В иные времена люди становились жертвами обстоятельств поневоле, действия наобум и не взвешивая последствий. Но сейчас все стали слишком благоразумными и дальновидными, все хотят быть изощренными, изящными и ничем не обремененными, стараясь сохранить физическую форму и ясность ума до преклонных лет. Герцог Альфред Хаддингтон был как раз человеком новой формации: достаточно предсказуемым, но не примитивным, не бездушным, но расчетливым, экономичным и худшим грехом человечества считающим, вероятно, неэффективность.

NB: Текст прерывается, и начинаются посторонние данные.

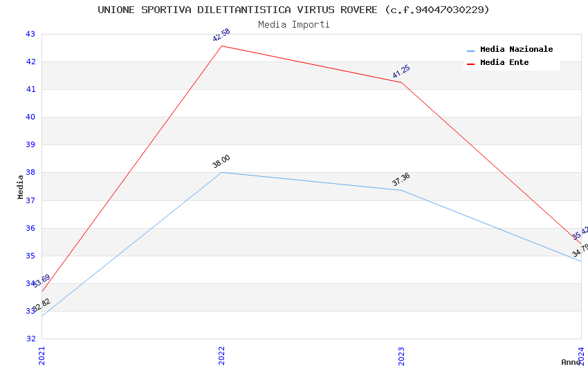Click the blue Media Nazionale legend swatch

coord(471,50)
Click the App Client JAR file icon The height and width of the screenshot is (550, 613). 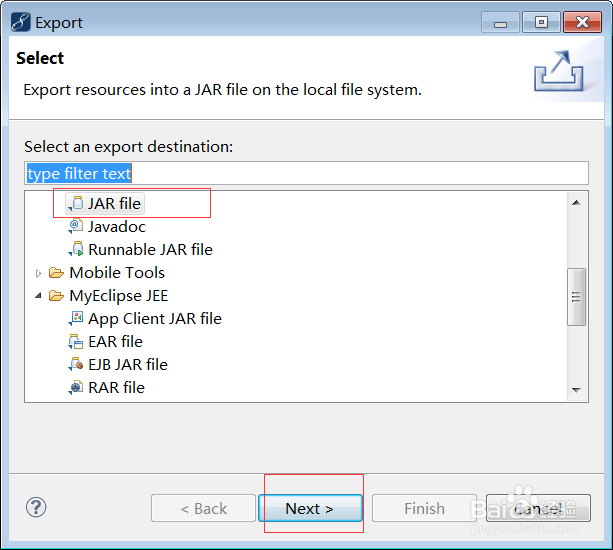click(76, 319)
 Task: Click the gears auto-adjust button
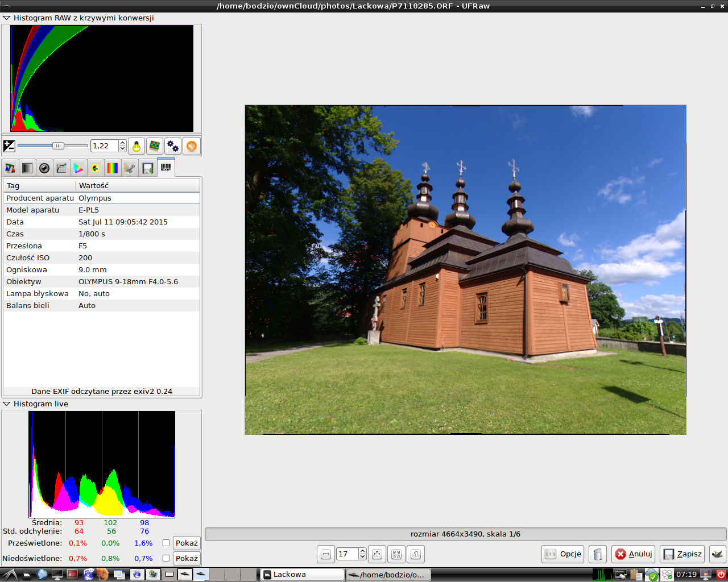click(x=173, y=146)
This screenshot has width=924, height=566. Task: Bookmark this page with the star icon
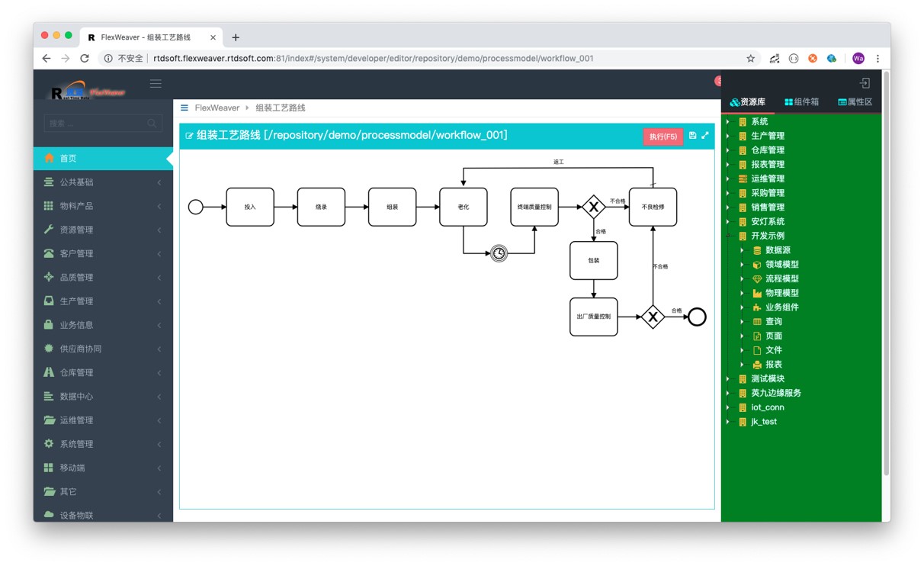point(750,59)
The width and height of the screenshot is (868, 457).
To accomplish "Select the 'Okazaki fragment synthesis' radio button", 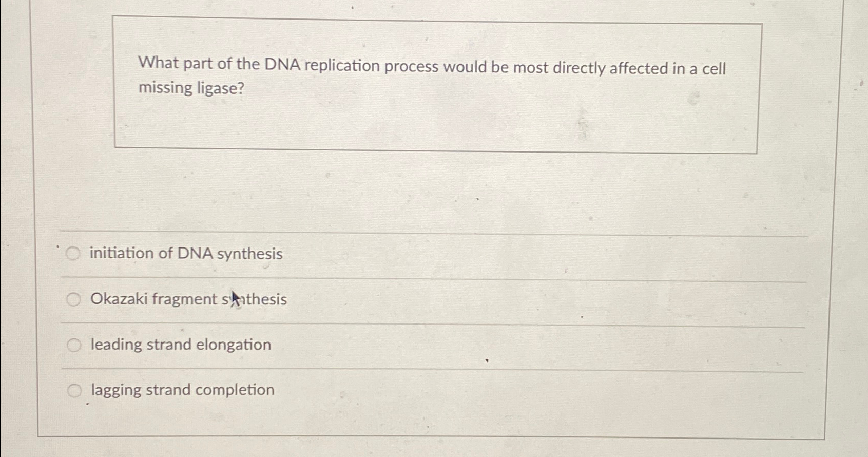I will coord(73,298).
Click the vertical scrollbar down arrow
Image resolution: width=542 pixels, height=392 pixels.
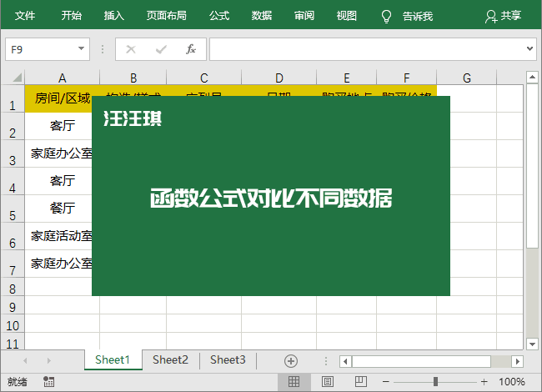coord(532,344)
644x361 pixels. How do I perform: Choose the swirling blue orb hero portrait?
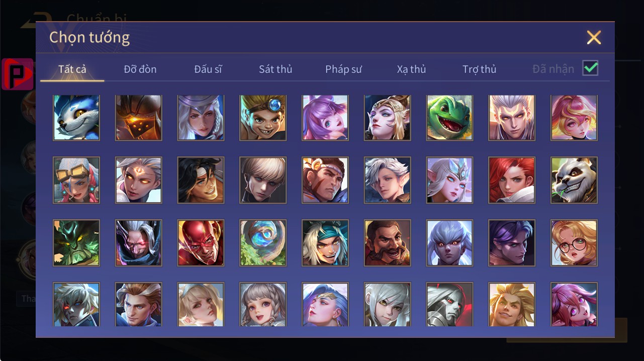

Его ремарки по поводу своего сына и взросления леди Айлин были проникнуты горечью скоротечности лет, что проскользнув, как вода сквозь пальцы, не оставляют о себе ни единого запоминающегося пятна, что немного подивило лорда Эрвана: они с Альфредом были ровесниками, но казалось, между ними зиждилась непреодолимая пропасть лет. Насколько диаметрально противоположными могут быть склады личности, порожденной, казалось бы, одной эпохой и схожей социальной средой! Если граф Ланарк всем своим видом излучал здоровое, будучи пышущим силами созданием, отчаянно стремящимся к приумножению, то герцог Дор, напротив, был самим воплощением острого, как кинжал, разума, невозмутимого самообладания. Казалось, вспыльчивость как эмоция была почти не знакома этому чопорному мужчине, и он царствовал по жизни, взирая на собеседника бесстрастно и с выражением леденящего контроля, точно выслеживающая добычу ласка. Даже интонации его голоса отдавали отлаженной, механической четкостью, жесты - отработанностью, движения были сухи и отточенны, отчего никаких ненужных складок на на одежде не появлялось, и всем своим видом он демонстрировал чистоту стиля и слаженность каждого движения. Его бледное узкое лицо, жестокая складка рта, твердый подбородок со стальным отливом добавляли облику герцога внушительный, непроницаемый вид. Но каждое его мимолетное движение выражало внутреннюю красоту, ибо в динамике даже мужественная твердость лба смягчалась, а пластичность бледных щек и тонкого, будто порезанного ножом, рта создавали впечатление добродушия. Эрван же, пусть лицом и походил на своих грубо-скроенных северных братьев, все же имел примесь иной крови, и даже его черные, как смоль, волосы почти что вились. Его смуглая, оливкового отлива кожа, была удивительно гладка, а нежно-голубые глаза смотрелись как два крохотных осколка неба. Многих порой отвлекала, если не сказать беспокоила излишняя женственность "Волка" Блитинга. Тем не менее, никто не ставил под сомнение тот факт, что он сильный и смелый человек, а сердце у него такое же большое и щедрое, как, должно быть, и...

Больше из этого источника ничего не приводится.